Ouvrier peint un plafond avec un rouleau.

Peintre en bâtiment : finitions et décoration intérieure / extérieure

Le peintre en bâtiment assure la dernière étape du chantier, celle qui donne toute sa valeur esthétique aux ouvrages réalisés. Que ce soit pour une construction neuve ou une rénovation, il intervient après les corps d’état techniques et structurels pour apporter les finitions nécessaires à l’aspect visuel et à la durabilité des surfaces. Cela inclut les murs, plafonds, boiseries et extérieurs de bâtiments résidentiels, commerciaux, publics ou industriels.

Son travail se compose de plusieurs étapes : préparation des supports, application des revêtements (peintures, enduits, papiers peints, revêtements décoratifs), puis contrôles de finition. Il doit s’adapter aux matériaux en présence (placo, béton, brique, bois, métal) et respecter les exigences techniques imposées par le cahier des charges ou la réglementation thermique en vigueur.

Décoration intérieure : entre compétences techniques et sens artistique

En intérieur, le peintre bâtiment est aussi un technicien de la décoration. Il maîtrise la colorimétrie, les effets de matière (chaux, stuc, béton ciré, patine), les techniques nouvelles (revêtements aimantés, toiles tendues imprimées, finitions mates profondes ou satinées) et les jeux de lumière. Les clients attendent de lui des conseils personnalisés ainsi qu’une présentation d’échantillons pour visualiser les rendus futurs.
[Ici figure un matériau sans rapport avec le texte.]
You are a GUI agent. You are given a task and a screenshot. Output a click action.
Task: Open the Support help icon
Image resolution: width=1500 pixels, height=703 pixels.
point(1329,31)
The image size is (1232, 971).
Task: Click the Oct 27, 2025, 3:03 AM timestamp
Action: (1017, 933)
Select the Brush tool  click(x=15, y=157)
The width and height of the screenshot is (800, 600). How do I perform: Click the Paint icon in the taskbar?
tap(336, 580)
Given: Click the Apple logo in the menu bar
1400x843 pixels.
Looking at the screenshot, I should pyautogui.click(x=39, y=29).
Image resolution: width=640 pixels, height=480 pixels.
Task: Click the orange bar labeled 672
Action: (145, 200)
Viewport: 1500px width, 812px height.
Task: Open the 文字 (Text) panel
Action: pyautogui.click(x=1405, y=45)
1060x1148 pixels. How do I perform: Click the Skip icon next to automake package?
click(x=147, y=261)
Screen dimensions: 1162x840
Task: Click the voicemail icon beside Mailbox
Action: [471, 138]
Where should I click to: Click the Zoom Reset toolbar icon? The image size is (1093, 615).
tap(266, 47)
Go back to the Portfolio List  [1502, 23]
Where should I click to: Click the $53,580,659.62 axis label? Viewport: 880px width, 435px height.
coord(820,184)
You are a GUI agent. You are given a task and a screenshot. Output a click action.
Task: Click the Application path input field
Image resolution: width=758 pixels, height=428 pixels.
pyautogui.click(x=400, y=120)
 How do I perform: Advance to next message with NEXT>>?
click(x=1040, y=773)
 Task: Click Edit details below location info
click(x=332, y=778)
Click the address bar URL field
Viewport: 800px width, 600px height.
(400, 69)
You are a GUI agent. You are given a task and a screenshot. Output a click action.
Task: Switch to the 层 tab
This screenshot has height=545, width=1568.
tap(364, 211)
Dans le cadre de projets haut de gamme ou d’architectes, certaines finitions nécessitent une grande dextérité ou le recours à des outils professionnels spécialisés. Le matériel utilisé dans ce contexte inclut pulvérisateurs, abrasifs à haut rendement, station de nettoyage, mallettes de colorimétrie et pistolets airless.

Les enjeux spécifiques à la peinture extérieure

Painter during interior finishing work

Peindre une façade, un portail ou un bardage demande des compétences particulières. Le peintre bâtiment doit évaluer les contraintes climatiques, la nature du support (minéral, bois, métal) et les exigences de traitement (anticorrosion, fongicide, imperméabilisation). L’application d’un revêtement de façade ou d’un hydrofuge nécessite des préparations rigoureuses : nettoyage haute pression, décapage, réparation des fissures, traitement des joints…

Les échafaudages, harnais et protections spécifiques s’ajoutent à la dimension technique de ces interventions. La résistance dans le temps des peintures extérieures dépendra de la qualité de l’adhérence, de l’épaisseur appliquée et du respect des temps de séchage.

Devenir peintre bâtiment : formation et évolution

Le métier est accessible dès le CAP, notamment via la formation peintre applicateur de revêtement. Ce diplôme se prépare en CFA, en apprentissage, et forme aux techniques de base : protections du chantier, enduit, ponçage, pose de revêtements muraux et de sol, application au rouleau et au pistolet. Des mentions complémentaires ou un Bac Pro permettent ensuite de se spécialiser.

Il est possible pour un ouvrier qualifié d’évoluer vers un poste de chef d’équipe, conducteur de travaux finition, ou enseignant technique. Beaucoup choisissent par ailleurs de devenir peintre auto entrepreneur, en créant leur microentreprise pour répondre à une clientèle directe dans le neuf ou la rénovation.

Combien gagne un peintre bâtiment qualifié ?

Le salaire d’un peintre en bâtiment qualifié varie selon son statut, son expérience et la région. Un débutant salarié touche en moyenne 1 700 € brut mensuels. Après quelques années, un compagnon expérimenté peut atteindre 2 100 à 2 500 € mensuels. Un indépendant bien installé peut générer un chiffre d’affaires mensuel supérieur à 5 000 € selon son secteur d’activité et sa clientèle.

Les revenus peuvent également être bonifiés par des qualifications techniques (habilitation échafaudage, CACES nacelle, revêtements techniques) ou une spécialisation en peintures décoratives ou en restauration de patrimoine.

Peintre bâtiment et exigences environnementales

Le respect des normes environnementales et sanitaires influence fortement la profession. L’utilisation de peintures à faible taux de COV (composés organiques volatils) devient la norme, tout comme le tri des déchets de chantier ou la protection des nappes phréatiques.

Le recours aux produits biosourcés et aux revêtements naturels (chaux, pigment minéral, huile de lin) progresse. Le peintre en bâtiment doit donc suivre régulièrement des formations pour adapter ses pratiques, apprendre à lire les fiches techniques produits et se conformer aux autorisations urbanistiques locales lorsqu’il intervient sur les façades extérieures en zone classée.